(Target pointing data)
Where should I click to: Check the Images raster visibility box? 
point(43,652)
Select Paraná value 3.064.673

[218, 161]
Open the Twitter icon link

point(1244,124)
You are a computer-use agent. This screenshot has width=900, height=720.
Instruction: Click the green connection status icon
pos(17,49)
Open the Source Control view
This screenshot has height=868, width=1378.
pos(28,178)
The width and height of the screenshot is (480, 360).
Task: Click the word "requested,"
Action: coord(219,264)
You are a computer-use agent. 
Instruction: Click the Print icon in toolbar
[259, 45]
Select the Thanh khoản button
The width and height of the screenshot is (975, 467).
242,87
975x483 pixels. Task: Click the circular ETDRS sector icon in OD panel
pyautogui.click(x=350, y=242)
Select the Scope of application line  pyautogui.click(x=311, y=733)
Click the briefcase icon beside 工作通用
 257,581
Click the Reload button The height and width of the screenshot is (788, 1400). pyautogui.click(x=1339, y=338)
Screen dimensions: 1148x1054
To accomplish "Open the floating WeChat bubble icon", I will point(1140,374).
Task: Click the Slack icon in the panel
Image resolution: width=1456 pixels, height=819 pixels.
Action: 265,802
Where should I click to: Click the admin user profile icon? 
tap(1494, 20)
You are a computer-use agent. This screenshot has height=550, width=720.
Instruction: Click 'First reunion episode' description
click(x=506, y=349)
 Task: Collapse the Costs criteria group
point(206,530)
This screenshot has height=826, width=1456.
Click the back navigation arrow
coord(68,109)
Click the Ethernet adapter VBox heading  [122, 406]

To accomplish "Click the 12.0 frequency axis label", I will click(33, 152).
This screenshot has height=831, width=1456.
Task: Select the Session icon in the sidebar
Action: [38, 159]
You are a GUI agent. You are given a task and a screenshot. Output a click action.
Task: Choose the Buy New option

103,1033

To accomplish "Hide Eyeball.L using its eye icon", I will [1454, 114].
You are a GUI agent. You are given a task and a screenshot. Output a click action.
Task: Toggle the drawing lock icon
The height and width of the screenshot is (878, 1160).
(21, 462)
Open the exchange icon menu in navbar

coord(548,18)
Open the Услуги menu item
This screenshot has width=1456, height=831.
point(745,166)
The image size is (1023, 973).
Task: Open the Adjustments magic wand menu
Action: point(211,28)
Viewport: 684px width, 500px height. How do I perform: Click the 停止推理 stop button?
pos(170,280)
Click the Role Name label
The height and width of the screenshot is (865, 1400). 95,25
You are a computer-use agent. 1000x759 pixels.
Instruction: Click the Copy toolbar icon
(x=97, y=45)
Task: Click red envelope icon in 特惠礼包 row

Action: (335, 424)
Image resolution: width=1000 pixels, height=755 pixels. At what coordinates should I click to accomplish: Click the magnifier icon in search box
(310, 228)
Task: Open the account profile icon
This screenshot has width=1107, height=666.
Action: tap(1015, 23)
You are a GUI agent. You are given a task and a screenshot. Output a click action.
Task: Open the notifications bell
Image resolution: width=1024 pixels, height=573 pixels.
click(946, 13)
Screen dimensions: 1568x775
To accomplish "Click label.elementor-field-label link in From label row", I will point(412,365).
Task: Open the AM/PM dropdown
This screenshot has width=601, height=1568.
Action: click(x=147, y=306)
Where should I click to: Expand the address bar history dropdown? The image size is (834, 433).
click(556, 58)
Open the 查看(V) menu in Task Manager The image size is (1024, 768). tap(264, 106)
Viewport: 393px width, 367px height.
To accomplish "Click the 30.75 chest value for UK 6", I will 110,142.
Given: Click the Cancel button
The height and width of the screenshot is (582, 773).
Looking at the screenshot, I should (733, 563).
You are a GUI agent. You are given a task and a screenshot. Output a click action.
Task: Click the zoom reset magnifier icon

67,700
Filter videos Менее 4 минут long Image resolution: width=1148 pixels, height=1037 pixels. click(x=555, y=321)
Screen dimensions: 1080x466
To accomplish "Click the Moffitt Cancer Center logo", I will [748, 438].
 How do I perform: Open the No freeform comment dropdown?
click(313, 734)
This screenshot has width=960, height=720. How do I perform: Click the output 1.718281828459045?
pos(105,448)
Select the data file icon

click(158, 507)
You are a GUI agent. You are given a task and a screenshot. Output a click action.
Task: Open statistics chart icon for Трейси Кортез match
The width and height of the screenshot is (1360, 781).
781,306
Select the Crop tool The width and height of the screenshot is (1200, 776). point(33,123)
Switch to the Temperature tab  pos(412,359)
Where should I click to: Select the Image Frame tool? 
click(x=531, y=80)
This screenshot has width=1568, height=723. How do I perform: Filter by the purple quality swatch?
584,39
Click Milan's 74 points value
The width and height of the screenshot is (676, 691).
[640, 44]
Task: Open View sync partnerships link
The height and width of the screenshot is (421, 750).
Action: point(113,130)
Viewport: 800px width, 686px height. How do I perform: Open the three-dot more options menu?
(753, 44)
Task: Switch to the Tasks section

▸ **EXERCISE BRIEF**
Print the lines from the one containing "Open the Услуги menu item" through the one containing "pos(170,280)", both included, exactly as they stand in the records above.

▸ **ANSWER FOR THE TASK**
Open the Услуги menu item
This screenshot has width=1456, height=831.
point(745,166)
The image size is (1023, 973).
Task: Open the Adjustments magic wand menu
Action: point(211,28)
Viewport: 684px width, 500px height. How do I perform: Click the 停止推理 stop button?
pos(170,280)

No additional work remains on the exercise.